Uit de pen van Paul Nooij
De menselijke maat
Uit de pen van de laatste "uit-de-pen-schrijver" Gervien Pielage
vloeide -rakend aan zijn beroepservaring- een artikel over bijzondere
verhoudingen, toegespitst op het werelderfgoed Beemster. Gervien verhaalt
onder andere over wegen, sloten, kavels, over roeden, voeten, duimen.
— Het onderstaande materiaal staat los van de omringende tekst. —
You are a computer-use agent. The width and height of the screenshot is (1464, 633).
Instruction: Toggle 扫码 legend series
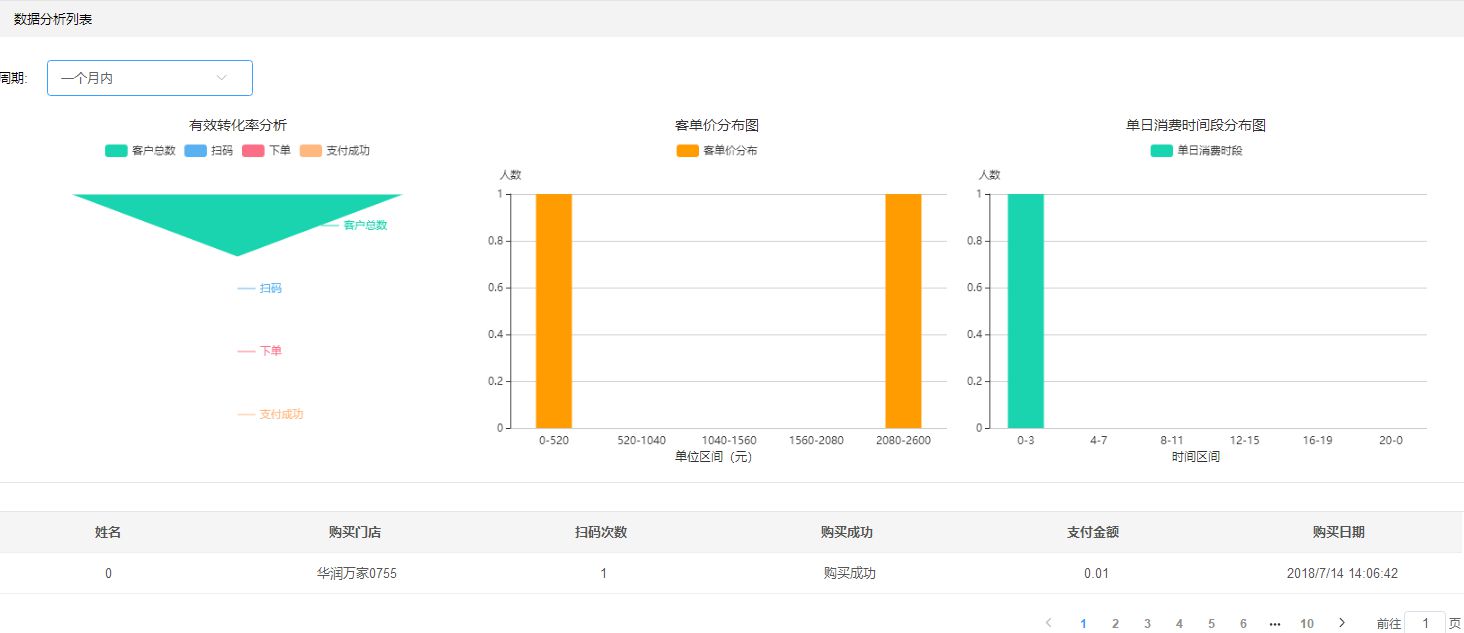pos(209,151)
Het leek mij een goede gedachte hierop in aansluiting nog wat voort te
mijmeren over lengtematen. En wel naar aanleiding van een maatstok, die in
de Walvisvaart-vitrine van ons museum ligt uitgestald: de baleinen ellemaat,
die we van het Nationaal Natuurhistorisch
Museum "Naturalis" uit Leiden (uit de
beroemde collectie Van Deinse) in
bruikleen hebben gekregen. Dit voorwerp
raakt door het gebruikte materiaal
(walvisbalein) aan ons museum en raakt als
gebruiksvoorwerp "gereedschap" aan mijn
oorspronkelijke beroepsgebied: textiel.
In het museum beschikken we niet
alleen over de prachtige baleinen ellemaat,
maar in ons depót kunnen we nog een paar
exemplaren vinden: gemaakt van hout met
professionele nauwkeurigheid of gemaakt
met een wat mindere maatvastheid. Allen
echter volop in gebruik geweest door onze
voorouders. En dat hoeft niet eens zo heel
ver terug in de tijd te liggen.
In de goede oude tijd maten de mensen
nog met handen en voeten. Maar ook
andere lichaamsdelen waren goed te
gebruiken om te meten: van de kleine
duim, de grotere palm, die bepaald wordt
uit de breedte van vier naast elkaar gelegen
vingers, de span als afstand tussen de top
van de duim en die van de pink bij
gespreide vingers, de voet, de vadem als de
afstand tussen de toppen van de
middelvingers bij wijd uitgespreide armen.